- _Exercise_: Return verbatim the run of lines that opens with the line holding "Image resolution: width=1185" and closes with the last line of the records.
===== Data records
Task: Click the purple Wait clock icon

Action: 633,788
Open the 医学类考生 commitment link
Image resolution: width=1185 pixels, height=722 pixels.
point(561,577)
==========
- _Response to this task_:
Image resolution: width=1185 pixels, height=722 pixels.
point(561,577)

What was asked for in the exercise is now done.